Copper homeostasis and antioxidant defense system in rats with copper deficiency or overload

ARNAL, NATHALIE; ASTIZ, MARIANA; HURTADO DE CATALFO, GRACIELA; ALANIZ, MARIA J.T. DE; MARRA, CARLOS A.

Potrero de los Funes

Congreso; SAIB (Sociedad Argentina de Investigación en Bioquímica y Biología Molecular) 47 th Annual Meeting; 2011

SAIB (Sociedad Argentina de Investigación en Bioquímica y Biología Molecular)

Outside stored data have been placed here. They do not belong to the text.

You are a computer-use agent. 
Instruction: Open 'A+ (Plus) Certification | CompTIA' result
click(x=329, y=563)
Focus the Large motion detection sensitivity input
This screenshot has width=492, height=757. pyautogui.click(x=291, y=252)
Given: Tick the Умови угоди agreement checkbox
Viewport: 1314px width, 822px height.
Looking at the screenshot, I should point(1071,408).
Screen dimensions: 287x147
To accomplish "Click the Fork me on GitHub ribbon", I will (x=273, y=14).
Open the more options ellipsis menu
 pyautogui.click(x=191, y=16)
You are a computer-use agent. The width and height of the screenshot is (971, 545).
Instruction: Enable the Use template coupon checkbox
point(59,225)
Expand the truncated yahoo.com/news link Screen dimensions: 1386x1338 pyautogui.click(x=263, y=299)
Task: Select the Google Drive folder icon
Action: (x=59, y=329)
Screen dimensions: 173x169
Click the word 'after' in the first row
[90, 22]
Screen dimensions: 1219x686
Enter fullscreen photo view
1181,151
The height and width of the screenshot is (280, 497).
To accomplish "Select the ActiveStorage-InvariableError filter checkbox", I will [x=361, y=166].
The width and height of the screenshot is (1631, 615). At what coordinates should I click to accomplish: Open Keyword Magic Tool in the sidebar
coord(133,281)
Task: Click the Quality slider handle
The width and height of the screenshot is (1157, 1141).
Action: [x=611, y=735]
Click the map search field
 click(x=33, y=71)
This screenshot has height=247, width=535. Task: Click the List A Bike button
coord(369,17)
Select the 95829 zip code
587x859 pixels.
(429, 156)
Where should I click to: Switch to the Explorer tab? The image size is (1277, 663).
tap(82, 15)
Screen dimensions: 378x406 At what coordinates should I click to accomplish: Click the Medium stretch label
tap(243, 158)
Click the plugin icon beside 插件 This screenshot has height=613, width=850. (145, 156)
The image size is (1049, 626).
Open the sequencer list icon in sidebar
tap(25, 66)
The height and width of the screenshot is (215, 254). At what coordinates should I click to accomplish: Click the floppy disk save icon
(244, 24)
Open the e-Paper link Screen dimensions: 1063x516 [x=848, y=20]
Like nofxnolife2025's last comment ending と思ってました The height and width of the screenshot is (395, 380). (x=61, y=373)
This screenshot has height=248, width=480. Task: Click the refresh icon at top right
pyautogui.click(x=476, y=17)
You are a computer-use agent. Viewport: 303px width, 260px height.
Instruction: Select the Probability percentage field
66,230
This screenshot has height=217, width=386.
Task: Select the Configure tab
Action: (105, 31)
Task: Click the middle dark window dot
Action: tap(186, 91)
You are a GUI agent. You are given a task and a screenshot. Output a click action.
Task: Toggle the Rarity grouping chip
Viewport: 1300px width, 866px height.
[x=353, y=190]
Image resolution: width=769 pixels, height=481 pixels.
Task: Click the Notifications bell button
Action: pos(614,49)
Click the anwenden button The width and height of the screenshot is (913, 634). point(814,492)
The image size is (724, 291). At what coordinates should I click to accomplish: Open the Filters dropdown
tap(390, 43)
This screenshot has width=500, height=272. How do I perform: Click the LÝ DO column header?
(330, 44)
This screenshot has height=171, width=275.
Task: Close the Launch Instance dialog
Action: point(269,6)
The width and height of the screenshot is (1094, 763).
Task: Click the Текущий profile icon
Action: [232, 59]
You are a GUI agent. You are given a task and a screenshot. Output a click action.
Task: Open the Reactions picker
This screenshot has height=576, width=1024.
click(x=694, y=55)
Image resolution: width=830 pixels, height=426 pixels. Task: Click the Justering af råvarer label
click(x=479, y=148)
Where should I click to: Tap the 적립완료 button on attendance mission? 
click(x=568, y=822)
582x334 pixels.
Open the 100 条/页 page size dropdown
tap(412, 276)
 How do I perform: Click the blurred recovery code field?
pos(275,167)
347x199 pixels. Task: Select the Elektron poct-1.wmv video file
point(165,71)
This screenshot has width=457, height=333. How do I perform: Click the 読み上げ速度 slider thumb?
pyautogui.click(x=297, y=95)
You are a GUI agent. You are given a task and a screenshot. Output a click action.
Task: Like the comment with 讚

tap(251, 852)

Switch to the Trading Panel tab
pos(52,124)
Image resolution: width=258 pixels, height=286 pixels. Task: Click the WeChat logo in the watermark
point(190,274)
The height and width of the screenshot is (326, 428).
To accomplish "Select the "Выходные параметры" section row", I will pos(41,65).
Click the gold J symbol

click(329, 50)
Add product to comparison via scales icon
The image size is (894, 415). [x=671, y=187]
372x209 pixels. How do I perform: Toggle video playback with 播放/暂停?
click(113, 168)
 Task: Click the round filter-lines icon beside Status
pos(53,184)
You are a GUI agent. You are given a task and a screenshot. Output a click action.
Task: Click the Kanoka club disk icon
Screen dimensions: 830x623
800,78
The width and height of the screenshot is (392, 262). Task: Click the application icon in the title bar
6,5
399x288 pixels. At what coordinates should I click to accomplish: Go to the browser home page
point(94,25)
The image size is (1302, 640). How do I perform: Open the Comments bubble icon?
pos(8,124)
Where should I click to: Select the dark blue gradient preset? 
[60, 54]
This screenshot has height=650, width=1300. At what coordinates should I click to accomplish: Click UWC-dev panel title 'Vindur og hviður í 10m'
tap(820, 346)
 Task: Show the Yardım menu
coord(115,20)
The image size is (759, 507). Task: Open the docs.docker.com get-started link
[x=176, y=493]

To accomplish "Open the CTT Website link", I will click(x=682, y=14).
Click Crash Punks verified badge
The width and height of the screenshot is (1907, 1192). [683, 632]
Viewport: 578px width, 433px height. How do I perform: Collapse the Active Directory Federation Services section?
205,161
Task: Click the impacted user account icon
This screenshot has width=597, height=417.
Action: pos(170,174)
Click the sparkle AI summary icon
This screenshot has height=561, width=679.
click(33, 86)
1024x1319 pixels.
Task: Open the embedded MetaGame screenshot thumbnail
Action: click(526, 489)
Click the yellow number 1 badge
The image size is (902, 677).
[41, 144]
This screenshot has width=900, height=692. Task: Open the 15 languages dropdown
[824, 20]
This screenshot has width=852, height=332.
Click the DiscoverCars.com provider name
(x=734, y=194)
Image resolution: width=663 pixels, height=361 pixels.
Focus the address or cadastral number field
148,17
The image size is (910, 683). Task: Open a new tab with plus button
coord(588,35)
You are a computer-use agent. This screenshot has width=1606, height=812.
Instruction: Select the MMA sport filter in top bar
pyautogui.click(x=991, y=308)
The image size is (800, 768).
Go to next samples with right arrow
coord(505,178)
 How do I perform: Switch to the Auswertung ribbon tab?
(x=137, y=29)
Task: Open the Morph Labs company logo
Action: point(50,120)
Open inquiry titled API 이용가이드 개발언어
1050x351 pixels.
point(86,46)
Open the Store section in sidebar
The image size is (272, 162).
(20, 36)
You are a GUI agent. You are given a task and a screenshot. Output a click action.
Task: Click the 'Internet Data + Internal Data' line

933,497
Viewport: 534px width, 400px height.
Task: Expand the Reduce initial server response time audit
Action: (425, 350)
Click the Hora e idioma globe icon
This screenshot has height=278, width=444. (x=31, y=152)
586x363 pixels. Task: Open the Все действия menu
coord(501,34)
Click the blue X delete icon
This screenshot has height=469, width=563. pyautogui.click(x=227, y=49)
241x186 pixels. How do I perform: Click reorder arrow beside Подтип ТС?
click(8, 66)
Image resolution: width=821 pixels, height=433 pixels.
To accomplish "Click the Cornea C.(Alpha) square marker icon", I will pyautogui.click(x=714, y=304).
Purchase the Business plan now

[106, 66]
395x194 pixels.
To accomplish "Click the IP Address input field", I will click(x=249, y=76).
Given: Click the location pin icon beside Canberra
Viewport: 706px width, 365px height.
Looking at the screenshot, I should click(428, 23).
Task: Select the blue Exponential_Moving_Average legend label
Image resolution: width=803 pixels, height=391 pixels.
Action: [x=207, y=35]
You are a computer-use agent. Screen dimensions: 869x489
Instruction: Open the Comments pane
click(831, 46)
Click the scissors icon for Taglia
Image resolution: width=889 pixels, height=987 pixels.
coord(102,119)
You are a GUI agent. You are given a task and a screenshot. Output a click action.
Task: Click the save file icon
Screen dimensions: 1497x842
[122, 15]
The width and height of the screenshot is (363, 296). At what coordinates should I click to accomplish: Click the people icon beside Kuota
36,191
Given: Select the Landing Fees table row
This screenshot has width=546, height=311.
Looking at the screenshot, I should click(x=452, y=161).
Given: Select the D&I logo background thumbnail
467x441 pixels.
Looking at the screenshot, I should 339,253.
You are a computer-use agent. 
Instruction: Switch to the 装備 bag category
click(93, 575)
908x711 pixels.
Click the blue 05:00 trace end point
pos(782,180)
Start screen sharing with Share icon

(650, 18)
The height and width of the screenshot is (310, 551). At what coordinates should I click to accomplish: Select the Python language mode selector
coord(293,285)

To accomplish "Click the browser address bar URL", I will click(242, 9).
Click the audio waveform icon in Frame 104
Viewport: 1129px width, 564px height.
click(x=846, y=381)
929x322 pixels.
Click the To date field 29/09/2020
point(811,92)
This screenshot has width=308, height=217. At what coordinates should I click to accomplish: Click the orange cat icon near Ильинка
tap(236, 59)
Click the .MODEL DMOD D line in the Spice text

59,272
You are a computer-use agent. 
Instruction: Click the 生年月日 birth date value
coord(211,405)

Copper (Cu) availability is involved in atherosclerosis and neurodegeneration through changes in the antioxidant defense system (AS). We studied the AS in plasma, brain, liver, testis, hearth, lungs and intestine of Wistar rats fed a semi-synthetic diet Cu-deficient and with different doses of the metal (7 to 35 ppm) added to food and water, or injected intraperitoneally for 5 weeks. Total glutathione (at expense of GSSG) increased in response to Cu overload in all the tissues. Nitric oxide and protein carbonyls were increased (especially in liver). Lipid peroxidation (TBARS) was important in brain, as well as in liver, testis and intestine. Metallothioneins were increased in intestine and liver -and to a lesser extent in the other tissues- while cerulloplasmin increased in all the tissues in a similar magnitude. Glutathione reductase, - peroxidase and catalase were activated by Cu overload in all the tissues being the effect more important in the intraperitoneallyinjected rats than in the orally treated ones. Cu deficiency decreased glutathione peroxidase and superoxidodismutase activities. Ferric reducing ability of plasma and tocopherol levels was modified according with those damages observed in the AS. Results demonstrated that Cu overload caused more alterations than deficiency, and that the acquisition of the metal by parenteral route was more dangerous than the oral one.